Here we will interpret `tibble` simply as a dataframe. More information can be found in the document here [(link)](https://tibble.tidyverse.org/).

Notice the types of the variables above. They include:

* **int** integers
* **dbl** double precision floating point numbers
* **chr** character vectors, or strings
* **dttm** date-time (a date along with a time)
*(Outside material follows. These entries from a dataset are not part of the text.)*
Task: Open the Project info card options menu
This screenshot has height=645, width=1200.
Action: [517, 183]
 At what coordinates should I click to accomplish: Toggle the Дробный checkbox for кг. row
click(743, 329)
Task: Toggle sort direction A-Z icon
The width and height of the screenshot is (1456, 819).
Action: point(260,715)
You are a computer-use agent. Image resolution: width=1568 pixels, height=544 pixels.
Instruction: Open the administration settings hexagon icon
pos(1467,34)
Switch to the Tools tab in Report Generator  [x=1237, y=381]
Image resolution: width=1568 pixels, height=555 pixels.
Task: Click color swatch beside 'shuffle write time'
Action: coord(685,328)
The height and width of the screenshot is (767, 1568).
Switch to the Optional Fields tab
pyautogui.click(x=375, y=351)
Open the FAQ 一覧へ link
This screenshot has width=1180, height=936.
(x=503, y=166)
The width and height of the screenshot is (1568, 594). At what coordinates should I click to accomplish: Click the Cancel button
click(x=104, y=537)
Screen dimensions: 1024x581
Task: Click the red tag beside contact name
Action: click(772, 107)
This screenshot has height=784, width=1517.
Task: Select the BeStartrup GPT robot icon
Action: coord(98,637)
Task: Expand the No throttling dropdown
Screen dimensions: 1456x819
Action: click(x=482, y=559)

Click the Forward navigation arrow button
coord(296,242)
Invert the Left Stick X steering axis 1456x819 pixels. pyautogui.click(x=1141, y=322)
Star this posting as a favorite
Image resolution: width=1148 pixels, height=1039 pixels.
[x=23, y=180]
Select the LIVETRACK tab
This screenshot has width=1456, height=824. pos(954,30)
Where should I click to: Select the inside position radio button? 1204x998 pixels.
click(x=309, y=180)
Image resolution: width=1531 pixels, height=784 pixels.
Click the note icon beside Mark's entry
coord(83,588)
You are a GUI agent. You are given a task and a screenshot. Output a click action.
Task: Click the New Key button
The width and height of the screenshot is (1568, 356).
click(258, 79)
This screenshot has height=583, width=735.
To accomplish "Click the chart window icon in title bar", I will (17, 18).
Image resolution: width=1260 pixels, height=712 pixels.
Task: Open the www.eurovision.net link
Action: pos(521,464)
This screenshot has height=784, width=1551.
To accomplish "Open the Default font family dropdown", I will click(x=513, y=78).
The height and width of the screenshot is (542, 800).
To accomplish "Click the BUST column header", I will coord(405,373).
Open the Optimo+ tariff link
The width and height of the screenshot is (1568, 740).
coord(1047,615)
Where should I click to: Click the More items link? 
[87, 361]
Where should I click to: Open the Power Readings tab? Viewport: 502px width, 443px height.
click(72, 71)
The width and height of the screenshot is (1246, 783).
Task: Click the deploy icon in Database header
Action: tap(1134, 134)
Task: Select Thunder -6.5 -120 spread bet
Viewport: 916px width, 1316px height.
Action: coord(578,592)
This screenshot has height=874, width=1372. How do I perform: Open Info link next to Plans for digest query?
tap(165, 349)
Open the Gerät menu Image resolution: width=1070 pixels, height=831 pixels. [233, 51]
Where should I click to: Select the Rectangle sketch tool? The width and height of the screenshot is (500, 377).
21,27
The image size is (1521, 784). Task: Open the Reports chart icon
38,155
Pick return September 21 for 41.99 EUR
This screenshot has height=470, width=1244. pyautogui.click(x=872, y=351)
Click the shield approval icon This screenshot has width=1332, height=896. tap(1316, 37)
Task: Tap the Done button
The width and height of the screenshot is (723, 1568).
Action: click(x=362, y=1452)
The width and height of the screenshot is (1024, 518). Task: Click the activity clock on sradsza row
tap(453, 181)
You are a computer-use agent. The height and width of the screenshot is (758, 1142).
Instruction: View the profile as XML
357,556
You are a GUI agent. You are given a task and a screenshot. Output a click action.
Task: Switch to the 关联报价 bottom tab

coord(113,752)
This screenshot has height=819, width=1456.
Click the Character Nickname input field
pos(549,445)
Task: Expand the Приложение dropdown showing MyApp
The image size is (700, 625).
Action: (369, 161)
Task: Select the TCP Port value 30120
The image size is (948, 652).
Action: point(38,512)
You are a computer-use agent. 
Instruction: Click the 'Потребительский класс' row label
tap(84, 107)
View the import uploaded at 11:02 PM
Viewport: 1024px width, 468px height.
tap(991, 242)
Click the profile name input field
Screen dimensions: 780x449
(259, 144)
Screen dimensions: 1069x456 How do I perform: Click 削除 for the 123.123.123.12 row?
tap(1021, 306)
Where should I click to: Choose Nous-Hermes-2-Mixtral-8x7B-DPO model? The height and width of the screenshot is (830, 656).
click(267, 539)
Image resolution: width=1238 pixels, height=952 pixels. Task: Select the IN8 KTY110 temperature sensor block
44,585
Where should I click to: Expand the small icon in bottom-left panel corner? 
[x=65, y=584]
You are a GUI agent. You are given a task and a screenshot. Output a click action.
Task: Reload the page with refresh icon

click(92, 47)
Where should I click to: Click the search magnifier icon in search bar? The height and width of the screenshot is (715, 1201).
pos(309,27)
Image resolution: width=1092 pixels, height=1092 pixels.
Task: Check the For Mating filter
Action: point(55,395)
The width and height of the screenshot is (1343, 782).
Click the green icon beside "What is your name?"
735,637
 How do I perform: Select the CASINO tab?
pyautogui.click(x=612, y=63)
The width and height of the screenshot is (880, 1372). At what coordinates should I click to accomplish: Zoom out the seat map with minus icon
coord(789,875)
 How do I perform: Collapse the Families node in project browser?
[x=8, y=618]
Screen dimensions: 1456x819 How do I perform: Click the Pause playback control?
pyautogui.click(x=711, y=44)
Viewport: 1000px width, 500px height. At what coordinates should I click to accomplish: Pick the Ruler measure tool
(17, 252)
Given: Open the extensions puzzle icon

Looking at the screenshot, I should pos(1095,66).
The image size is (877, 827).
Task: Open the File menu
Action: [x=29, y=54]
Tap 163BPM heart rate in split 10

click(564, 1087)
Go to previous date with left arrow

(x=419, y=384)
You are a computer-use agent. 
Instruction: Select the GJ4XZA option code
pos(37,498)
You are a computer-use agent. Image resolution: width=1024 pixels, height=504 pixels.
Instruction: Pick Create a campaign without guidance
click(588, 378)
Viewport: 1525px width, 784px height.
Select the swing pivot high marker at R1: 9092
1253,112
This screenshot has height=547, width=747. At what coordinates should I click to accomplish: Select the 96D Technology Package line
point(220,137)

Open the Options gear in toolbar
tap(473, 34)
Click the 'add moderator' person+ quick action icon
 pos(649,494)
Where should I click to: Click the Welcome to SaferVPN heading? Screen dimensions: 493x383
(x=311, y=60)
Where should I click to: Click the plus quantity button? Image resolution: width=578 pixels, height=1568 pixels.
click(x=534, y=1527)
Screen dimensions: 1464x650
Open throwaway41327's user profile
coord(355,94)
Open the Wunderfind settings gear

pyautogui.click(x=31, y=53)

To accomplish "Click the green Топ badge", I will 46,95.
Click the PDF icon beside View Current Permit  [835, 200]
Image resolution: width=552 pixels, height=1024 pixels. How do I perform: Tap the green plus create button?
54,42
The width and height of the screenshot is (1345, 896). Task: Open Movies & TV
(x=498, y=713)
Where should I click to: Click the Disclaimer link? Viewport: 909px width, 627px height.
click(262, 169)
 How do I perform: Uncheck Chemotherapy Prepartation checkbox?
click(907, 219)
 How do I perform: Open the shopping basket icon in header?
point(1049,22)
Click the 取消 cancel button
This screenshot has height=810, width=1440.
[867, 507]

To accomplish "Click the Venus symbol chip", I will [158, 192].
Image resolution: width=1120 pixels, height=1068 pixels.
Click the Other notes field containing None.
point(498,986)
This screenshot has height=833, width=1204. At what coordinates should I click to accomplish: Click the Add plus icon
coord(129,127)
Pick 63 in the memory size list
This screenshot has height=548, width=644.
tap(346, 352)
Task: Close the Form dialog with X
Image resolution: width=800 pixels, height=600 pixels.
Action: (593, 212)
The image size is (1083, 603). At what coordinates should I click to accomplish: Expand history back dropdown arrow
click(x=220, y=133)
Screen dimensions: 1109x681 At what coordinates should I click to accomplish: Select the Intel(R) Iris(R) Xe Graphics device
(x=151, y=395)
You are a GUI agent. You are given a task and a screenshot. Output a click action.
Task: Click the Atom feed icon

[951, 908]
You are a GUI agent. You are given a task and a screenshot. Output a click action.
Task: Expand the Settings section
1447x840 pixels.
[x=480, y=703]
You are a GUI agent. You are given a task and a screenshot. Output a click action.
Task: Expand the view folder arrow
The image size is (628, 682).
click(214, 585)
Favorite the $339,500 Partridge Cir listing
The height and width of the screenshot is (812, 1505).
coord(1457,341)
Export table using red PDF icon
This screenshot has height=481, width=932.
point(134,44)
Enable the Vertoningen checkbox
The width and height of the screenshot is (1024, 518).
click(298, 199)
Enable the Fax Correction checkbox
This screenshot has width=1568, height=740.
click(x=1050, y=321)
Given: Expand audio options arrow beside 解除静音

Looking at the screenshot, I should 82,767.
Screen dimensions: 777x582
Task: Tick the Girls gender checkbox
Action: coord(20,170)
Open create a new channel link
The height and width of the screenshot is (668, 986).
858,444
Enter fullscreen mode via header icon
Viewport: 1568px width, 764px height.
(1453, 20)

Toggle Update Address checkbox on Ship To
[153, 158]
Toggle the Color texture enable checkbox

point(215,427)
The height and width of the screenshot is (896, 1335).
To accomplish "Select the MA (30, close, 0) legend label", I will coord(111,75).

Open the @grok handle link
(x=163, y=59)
Other types available in `R` but not represented above include:

* **lgl** logical (either `TRUE` or `FALSE`)
* **fctr** factor (categorical variable with a fixed number of possible values)
* **date** date

### C.2.1 Filtering 
The first operation we'll learn about is filtering. Filtering is interpereted to mean "keep only the rows which match these criteria". The syntax for the `filter` command is 
```{r}
filter(<TIBBLE>, <LOGICAL CRITERIA>)
```
This commands returns a new tibble whose rows all match the specified criteria.

Let's first narrow down to all flights that departed on December 31.

In [3]:
filter(flights, (month == 12) & (day == 31)  )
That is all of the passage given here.